If nobody else jumps on in the next day or so, I'll work up a PR to remove int8
for now soon...
@mikemccand that makes sense to me. All the numerics we are messing with here shows that we are hitting some weird edge cases where int8 just isn't worth it if it remains signed & we attempt to accurate scale the linear transformation of the scores.
I also don't have cycles right now to dig further. Though I welcome others attempts.
My gut reaction is that the only way to handle this for int8
is to go "full unsigned" and have some custom scoring logic that transforms the bytes as unsigned, etc. though that adds significant code to our vector util's, etc. (see my very old and probably now defunct draft: https://github.com/apache/lucene/pull/12694)
Of course, keeping 7 bits and 4 bits and just removing 8 bits ;) @mikemccand
++ to disallowing int8 in the Scalar Quantized format.
Description
Based on some of the benchmarking tests that I ran from OpenSearch, there is a significant drop in recall ( appx. 0.03) for 8 bits irrespective of space type, confidence interval or few other parameters.

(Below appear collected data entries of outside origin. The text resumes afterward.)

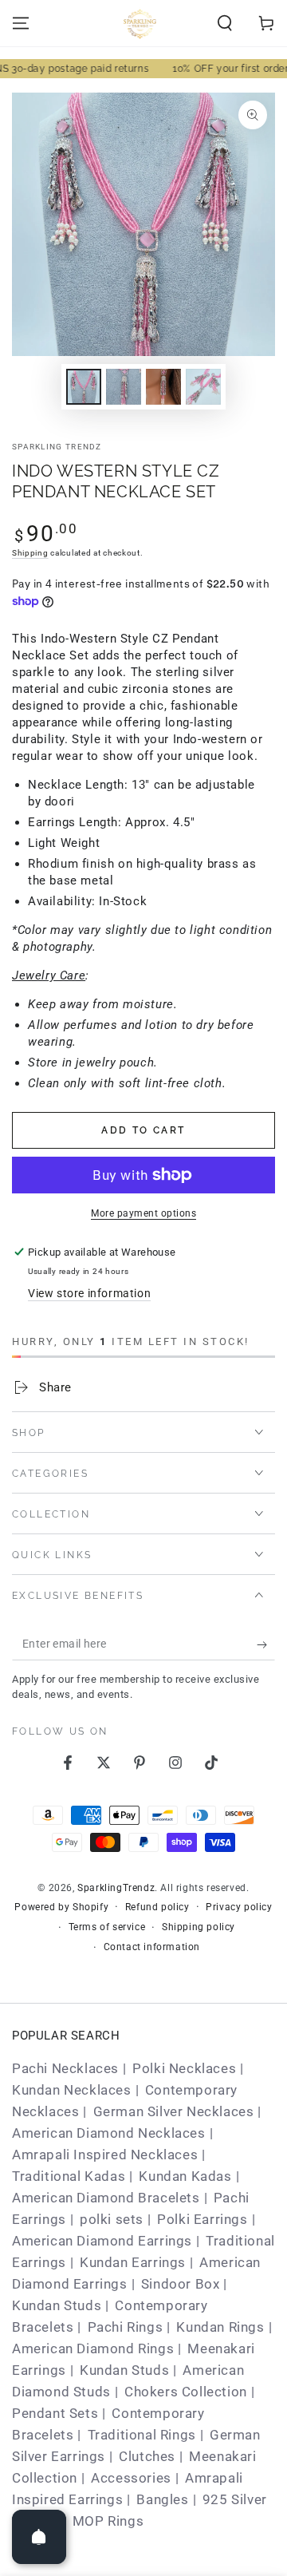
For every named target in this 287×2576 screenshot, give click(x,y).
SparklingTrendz (116, 1887)
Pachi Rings (125, 2327)
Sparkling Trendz (57, 446)
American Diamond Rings (93, 2348)
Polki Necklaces (184, 2068)
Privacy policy (239, 1907)
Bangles (162, 2499)
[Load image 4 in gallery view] (203, 387)
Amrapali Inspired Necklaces (105, 2154)
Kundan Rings (220, 2327)
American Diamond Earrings (102, 2241)
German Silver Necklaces (173, 2111)
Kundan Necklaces (72, 2090)
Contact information (152, 1947)
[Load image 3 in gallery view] (163, 387)
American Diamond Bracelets (106, 2198)
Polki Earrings (202, 2219)
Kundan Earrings (133, 2262)
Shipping (30, 552)
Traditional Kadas (68, 2176)
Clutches (147, 2456)
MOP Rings (108, 2521)
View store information (89, 1293)
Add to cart (143, 1130)
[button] (225, 23)
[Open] (39, 2537)
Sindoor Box (180, 2284)
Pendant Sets (55, 2413)
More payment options (143, 1213)
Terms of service (107, 1927)
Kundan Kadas (185, 2176)
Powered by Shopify (61, 1907)
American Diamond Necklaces (109, 2133)
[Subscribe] (266, 1644)
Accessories (131, 2478)
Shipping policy (198, 1927)
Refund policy (157, 1907)
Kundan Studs (56, 2305)
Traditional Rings (142, 2435)
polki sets (112, 2219)
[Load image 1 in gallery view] (83, 387)
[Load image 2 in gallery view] (123, 387)
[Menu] (20, 23)
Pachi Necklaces (65, 2068)
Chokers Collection (185, 2392)
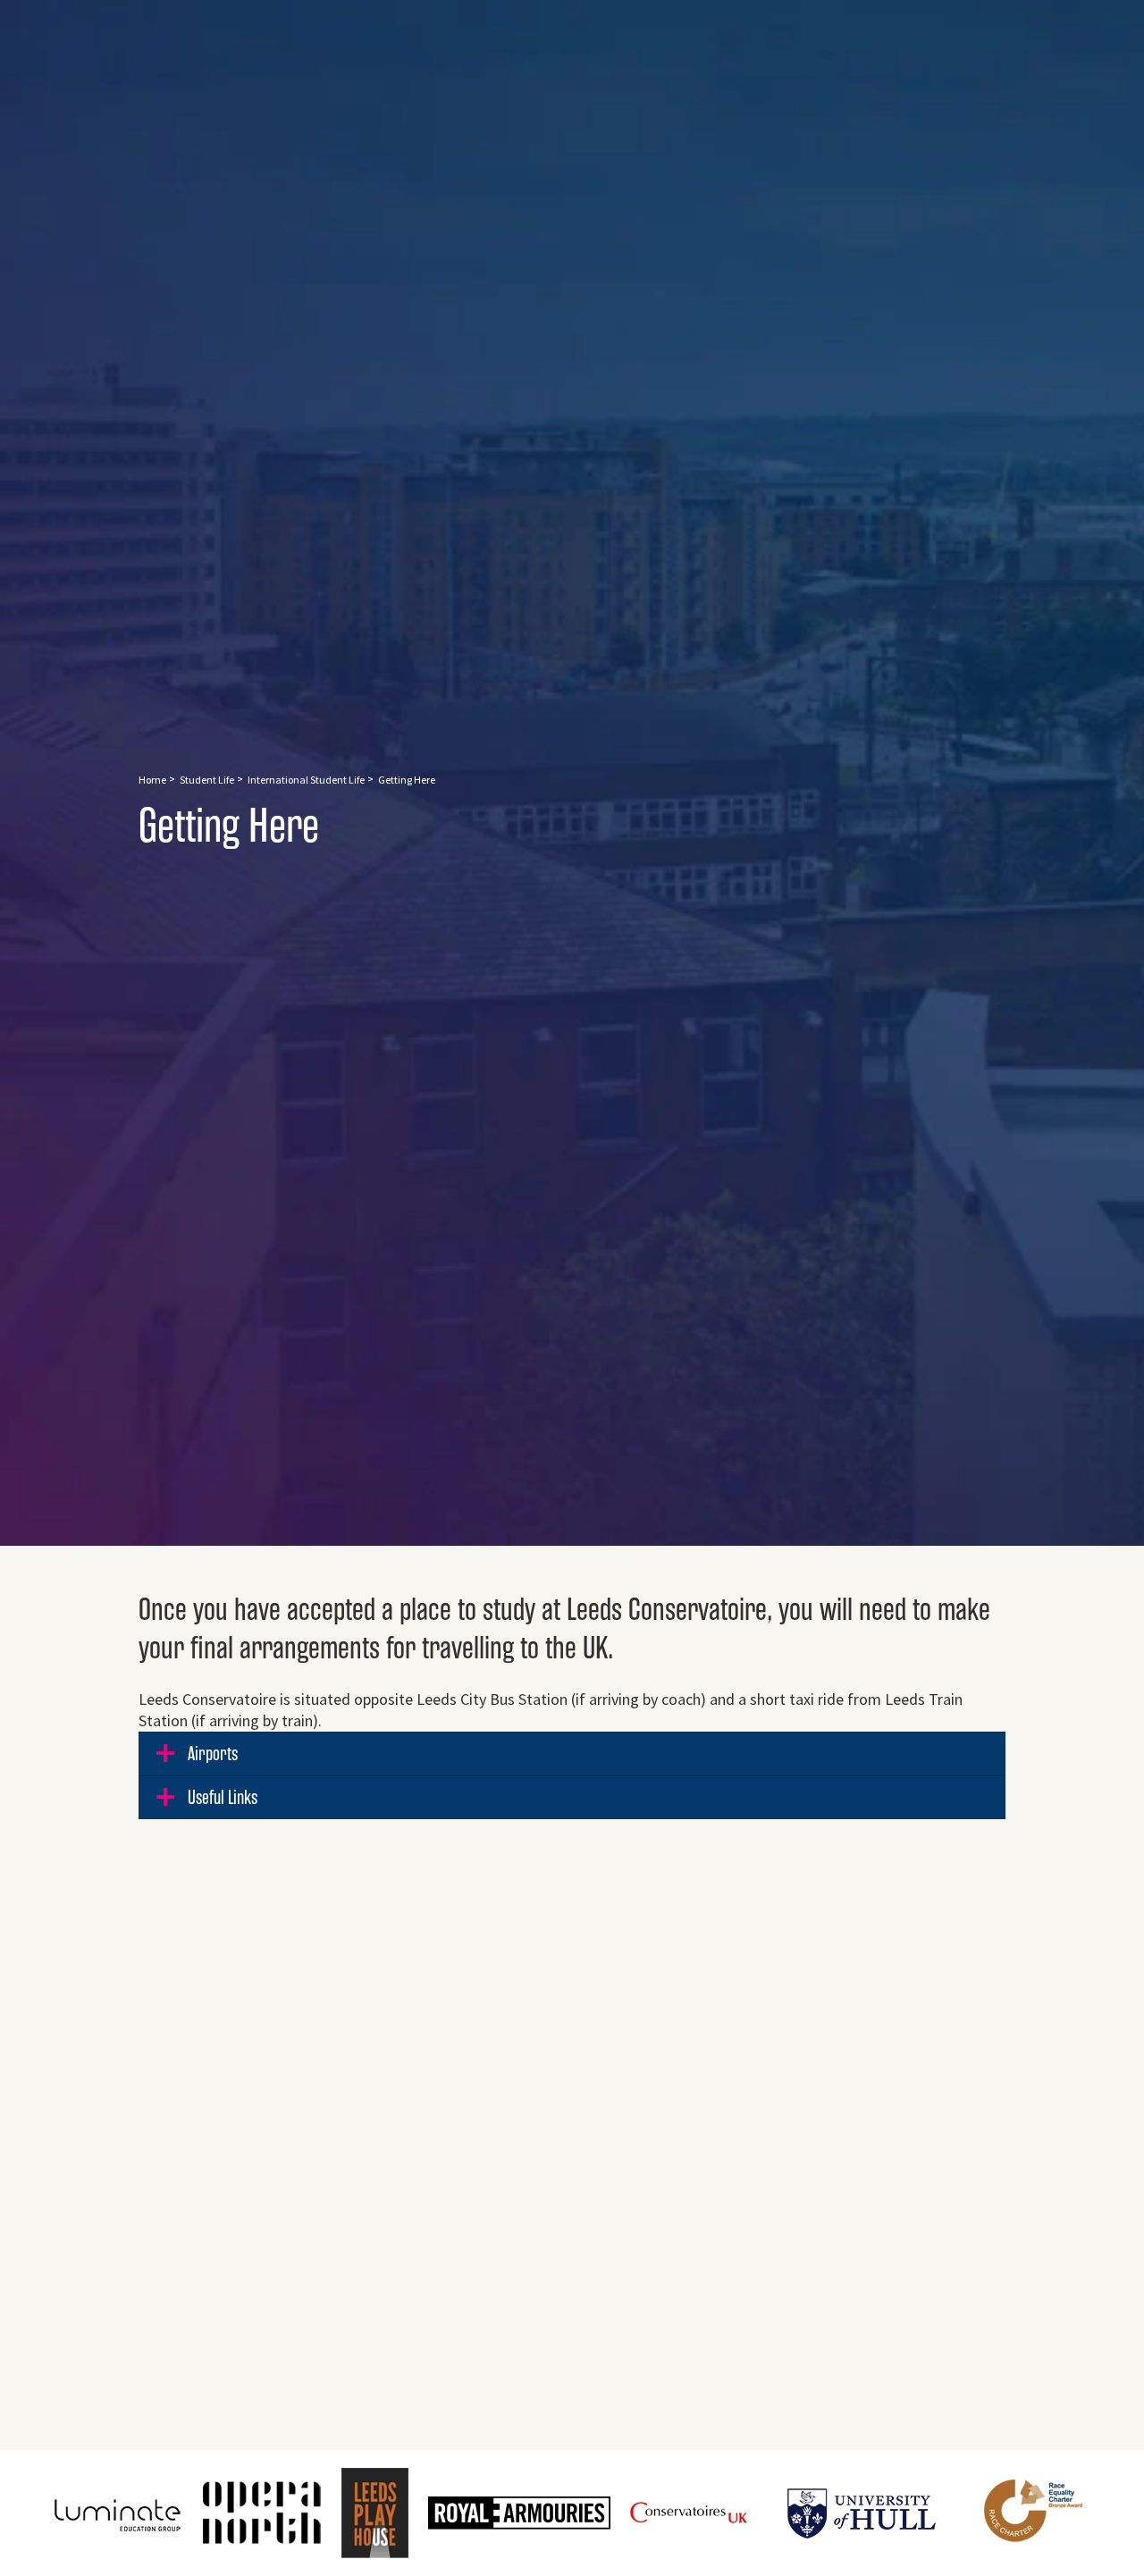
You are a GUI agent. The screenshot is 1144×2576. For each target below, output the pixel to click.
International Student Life (306, 779)
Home (152, 779)
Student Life (207, 779)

For the same configuration, the recall for 7 bits is atleast greater than 0.85.
Root Cause
As part of quantization, after normalizing each dimension of the vector into [0 to 2^bits - 1] range, we are casting it into byte to bring it into byte range of [-128 to 127]. For 7 bits, we are normalizing each value into 0 to 127 which is already in the byte range. So, there is no rotation or shifting of data. But, for 8 bits any vector dimension which is within 128 to 255 range after normalization, the sign and magnitude changes when it is type casted into byte which leads to a non-uniform shifting or distribution of data. As per my understanding, this is the potential root cause for this huge drop in recall.
To validate this, I have updated the quantization code and tested it against L2 space type by linearly shifting (subtracting 128) each dimension after normalizing it into 0 to 255 range such that each dimension is uniformly distributed and within the byte range(finally round it and clip it to handle edge cases) of -128 to 127. With these changes, we get a min. recall of 0.86 for the same configuration.
Note - The below pseudo code is not a fix and it is a different quantization technique used to validate the root cause. This works only for L2 spacetype because L2 is shift invariant but other spacetypes like cosinesimil and inner product are not shift invariant.
@benwtrent @mikemccand Can you please take a look and confirm if you see this issue when tested with lucene-util?